> _Problem statement_
Wherever the string "Sort" shows up in the data below, copy the whole line.

(Dataset entries)
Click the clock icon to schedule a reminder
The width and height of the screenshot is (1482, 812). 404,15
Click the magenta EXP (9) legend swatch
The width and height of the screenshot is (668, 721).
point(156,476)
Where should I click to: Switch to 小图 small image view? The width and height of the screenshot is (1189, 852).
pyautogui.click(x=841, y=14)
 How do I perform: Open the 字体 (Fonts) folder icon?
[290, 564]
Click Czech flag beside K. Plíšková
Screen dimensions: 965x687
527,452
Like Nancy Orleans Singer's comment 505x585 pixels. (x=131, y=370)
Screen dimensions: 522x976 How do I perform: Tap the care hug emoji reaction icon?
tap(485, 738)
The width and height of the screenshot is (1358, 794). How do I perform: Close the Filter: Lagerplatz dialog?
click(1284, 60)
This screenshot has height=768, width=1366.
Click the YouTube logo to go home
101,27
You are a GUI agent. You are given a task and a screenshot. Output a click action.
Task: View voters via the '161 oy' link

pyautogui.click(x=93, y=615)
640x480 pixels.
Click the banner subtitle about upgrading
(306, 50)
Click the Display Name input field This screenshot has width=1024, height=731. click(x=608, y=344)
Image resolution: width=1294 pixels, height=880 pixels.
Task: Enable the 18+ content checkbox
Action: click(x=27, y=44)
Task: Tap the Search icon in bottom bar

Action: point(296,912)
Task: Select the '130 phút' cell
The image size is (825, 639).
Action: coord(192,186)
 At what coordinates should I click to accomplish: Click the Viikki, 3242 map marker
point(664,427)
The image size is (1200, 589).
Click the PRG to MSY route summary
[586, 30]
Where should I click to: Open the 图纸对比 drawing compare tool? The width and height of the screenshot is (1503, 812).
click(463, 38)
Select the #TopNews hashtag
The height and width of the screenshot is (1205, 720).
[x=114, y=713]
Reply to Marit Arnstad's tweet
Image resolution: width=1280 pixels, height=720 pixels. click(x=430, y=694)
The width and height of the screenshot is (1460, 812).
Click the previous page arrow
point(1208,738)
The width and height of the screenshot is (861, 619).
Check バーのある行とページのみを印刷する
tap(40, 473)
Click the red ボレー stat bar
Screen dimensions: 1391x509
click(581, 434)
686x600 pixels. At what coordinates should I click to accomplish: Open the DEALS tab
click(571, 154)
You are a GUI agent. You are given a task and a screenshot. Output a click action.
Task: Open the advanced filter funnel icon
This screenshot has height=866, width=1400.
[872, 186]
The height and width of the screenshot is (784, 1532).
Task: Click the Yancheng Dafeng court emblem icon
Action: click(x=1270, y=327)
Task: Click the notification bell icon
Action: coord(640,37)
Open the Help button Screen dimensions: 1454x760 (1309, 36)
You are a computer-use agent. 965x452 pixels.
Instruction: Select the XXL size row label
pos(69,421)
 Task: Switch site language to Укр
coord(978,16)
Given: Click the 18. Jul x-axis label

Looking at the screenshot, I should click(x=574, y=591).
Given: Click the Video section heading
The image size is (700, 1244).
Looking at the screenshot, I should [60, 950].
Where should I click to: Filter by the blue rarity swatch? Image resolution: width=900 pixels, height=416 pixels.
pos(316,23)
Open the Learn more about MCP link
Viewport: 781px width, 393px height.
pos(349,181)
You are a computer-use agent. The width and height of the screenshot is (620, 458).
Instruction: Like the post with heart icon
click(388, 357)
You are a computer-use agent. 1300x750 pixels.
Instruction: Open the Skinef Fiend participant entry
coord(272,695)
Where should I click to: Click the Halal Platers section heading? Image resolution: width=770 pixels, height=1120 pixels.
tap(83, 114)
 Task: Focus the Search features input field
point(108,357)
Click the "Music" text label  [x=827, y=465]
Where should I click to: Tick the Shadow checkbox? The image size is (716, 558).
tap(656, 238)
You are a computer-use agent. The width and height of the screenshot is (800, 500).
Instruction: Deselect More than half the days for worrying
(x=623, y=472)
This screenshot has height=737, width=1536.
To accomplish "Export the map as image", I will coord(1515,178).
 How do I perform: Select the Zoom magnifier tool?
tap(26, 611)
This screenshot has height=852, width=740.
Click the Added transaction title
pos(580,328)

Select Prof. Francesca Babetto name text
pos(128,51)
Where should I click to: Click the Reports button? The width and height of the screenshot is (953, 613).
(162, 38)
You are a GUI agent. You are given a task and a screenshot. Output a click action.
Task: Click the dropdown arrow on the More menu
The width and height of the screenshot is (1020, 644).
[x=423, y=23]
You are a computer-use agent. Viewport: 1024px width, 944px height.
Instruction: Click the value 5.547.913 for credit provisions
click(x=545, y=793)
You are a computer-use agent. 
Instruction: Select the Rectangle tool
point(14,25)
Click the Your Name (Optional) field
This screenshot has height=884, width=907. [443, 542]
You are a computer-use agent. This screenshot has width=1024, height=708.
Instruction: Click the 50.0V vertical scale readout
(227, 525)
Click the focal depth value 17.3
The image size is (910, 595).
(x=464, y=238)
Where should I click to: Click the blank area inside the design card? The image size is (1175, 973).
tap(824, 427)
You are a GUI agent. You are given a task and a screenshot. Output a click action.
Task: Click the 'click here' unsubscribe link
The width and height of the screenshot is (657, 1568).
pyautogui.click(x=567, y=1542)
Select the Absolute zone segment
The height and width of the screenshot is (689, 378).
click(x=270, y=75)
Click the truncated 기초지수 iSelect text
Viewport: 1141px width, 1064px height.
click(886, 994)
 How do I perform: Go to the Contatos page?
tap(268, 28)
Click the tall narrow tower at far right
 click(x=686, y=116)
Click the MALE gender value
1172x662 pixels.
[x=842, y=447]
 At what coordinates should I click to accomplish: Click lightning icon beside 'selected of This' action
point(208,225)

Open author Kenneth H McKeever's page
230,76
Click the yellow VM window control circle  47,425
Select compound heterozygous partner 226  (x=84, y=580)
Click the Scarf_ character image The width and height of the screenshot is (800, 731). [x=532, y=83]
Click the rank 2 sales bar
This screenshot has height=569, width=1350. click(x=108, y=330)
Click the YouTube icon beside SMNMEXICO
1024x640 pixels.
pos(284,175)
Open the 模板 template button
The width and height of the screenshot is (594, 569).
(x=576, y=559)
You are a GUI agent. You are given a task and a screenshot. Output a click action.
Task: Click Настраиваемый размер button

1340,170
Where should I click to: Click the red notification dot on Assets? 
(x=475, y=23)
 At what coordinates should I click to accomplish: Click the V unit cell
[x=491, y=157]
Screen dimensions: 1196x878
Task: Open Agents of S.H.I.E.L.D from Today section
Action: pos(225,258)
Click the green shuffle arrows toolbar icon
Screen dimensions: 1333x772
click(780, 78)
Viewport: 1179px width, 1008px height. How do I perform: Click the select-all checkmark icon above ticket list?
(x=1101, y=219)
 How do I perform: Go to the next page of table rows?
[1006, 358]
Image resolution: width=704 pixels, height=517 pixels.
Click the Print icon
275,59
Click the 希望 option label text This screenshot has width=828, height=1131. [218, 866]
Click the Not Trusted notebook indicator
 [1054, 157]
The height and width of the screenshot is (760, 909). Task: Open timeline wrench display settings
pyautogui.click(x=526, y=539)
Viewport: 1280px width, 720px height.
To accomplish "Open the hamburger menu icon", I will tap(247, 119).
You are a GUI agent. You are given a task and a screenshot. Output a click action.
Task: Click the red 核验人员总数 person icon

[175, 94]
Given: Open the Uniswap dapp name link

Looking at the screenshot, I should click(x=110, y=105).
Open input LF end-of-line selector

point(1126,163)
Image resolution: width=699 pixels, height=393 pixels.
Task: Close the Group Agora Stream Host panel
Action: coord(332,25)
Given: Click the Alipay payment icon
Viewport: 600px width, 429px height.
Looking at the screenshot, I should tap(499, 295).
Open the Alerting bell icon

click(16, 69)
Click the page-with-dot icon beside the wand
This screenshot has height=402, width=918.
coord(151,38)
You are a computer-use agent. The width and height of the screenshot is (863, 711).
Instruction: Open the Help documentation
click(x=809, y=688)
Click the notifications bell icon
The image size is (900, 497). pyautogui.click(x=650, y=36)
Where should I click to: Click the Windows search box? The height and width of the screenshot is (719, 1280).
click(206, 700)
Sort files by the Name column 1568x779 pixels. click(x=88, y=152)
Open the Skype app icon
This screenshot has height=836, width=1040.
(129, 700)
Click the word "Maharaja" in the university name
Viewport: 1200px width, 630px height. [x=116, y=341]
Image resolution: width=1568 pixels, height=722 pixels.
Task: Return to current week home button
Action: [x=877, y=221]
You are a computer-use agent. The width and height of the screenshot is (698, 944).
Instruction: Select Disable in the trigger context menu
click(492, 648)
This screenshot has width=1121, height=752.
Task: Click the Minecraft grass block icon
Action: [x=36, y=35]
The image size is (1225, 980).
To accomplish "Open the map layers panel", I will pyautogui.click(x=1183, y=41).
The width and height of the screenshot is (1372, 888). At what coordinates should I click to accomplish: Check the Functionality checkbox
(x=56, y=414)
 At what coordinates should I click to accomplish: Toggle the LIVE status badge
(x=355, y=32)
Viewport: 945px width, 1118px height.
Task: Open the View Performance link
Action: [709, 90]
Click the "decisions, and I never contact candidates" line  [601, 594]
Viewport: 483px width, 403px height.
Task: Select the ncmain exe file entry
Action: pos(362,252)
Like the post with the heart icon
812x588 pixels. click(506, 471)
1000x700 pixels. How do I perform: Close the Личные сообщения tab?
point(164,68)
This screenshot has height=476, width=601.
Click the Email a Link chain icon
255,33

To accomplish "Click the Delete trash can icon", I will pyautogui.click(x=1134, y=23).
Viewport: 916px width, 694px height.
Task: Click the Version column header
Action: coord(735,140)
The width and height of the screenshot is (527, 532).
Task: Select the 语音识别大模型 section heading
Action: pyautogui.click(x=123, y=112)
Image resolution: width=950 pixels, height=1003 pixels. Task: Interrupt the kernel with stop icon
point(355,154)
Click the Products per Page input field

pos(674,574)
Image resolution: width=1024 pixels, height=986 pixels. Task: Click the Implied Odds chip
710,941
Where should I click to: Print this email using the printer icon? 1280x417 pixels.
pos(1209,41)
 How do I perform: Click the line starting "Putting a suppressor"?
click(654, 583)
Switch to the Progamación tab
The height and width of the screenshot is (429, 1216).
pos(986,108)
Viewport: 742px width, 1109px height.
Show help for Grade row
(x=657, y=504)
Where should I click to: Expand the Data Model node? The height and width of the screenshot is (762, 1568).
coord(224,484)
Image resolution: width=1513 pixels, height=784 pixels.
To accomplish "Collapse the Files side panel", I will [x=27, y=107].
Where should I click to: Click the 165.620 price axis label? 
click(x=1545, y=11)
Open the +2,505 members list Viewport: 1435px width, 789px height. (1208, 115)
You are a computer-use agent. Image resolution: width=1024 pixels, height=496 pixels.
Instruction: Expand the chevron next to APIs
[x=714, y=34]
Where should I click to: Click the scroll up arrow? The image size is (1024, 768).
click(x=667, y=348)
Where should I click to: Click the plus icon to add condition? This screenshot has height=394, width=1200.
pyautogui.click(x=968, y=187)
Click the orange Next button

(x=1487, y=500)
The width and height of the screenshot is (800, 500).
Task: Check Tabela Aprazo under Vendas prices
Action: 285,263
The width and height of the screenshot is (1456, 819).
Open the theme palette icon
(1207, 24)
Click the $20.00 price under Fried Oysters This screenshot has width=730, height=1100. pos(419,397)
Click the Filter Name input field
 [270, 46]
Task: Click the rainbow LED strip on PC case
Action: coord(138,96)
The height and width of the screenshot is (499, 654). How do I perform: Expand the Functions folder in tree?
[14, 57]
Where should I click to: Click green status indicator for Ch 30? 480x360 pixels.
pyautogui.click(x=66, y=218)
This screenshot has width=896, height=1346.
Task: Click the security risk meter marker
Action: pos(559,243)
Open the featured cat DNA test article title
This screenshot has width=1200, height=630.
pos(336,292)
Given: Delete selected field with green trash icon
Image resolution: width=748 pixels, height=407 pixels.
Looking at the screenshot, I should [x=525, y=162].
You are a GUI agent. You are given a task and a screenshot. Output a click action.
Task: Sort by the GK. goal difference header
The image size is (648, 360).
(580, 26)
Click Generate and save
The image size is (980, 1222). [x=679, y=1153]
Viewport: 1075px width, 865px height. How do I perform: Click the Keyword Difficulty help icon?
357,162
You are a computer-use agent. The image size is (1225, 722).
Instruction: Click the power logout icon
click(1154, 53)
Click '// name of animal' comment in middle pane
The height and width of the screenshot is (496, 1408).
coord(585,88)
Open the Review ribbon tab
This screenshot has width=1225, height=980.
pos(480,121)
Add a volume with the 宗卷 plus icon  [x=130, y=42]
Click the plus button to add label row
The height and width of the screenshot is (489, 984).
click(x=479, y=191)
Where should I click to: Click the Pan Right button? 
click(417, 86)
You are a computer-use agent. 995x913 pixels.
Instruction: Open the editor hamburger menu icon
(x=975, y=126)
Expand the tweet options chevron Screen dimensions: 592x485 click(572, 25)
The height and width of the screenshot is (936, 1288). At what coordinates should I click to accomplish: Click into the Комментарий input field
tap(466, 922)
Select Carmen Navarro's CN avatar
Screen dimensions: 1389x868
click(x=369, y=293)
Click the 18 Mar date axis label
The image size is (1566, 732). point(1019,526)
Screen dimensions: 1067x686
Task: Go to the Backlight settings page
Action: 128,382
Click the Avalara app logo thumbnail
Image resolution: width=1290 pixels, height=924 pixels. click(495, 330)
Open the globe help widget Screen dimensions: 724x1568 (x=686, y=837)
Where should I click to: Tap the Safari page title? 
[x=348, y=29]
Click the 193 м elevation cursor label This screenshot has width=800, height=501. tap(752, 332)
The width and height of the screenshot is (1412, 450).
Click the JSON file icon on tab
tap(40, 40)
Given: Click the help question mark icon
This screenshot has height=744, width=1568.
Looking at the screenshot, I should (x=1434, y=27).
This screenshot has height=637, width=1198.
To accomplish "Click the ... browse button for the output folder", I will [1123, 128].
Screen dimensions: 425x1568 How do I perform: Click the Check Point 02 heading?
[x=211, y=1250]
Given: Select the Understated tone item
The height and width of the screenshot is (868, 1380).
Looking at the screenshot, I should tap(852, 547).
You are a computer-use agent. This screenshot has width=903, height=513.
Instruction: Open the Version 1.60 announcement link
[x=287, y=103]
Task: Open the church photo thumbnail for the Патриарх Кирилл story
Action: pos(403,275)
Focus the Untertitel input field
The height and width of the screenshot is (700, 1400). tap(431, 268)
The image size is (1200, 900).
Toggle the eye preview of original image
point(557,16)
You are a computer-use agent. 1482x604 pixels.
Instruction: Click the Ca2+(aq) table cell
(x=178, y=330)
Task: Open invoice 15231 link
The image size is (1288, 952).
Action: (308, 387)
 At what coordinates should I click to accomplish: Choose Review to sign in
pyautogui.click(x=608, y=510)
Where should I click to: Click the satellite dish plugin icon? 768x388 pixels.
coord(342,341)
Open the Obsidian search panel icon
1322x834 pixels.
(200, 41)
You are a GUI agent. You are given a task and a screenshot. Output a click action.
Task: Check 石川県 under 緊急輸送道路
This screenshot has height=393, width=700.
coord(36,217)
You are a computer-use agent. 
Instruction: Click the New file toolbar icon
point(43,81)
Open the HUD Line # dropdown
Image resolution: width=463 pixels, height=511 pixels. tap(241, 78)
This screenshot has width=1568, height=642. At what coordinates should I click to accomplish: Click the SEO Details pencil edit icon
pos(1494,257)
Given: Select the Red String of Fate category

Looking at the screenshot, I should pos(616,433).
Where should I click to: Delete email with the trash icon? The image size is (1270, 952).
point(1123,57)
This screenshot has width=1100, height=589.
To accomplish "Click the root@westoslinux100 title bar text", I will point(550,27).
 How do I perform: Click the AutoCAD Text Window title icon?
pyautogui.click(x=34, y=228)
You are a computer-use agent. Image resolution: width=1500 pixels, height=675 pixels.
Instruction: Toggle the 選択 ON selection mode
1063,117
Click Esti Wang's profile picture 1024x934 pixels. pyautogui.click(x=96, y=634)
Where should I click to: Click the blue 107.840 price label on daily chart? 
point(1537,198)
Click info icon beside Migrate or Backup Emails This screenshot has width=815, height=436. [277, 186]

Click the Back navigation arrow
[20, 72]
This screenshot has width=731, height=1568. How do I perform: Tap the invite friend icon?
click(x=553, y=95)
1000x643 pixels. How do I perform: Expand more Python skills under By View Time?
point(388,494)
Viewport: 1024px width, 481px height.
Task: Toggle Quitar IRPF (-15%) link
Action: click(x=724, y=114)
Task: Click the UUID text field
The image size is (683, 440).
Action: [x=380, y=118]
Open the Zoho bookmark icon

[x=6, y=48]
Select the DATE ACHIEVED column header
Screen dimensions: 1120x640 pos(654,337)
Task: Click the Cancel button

> _Result_
Sort files by the Name column 1568x779 pixels. click(x=88, y=152)
Task: Sort by the GK. goal difference header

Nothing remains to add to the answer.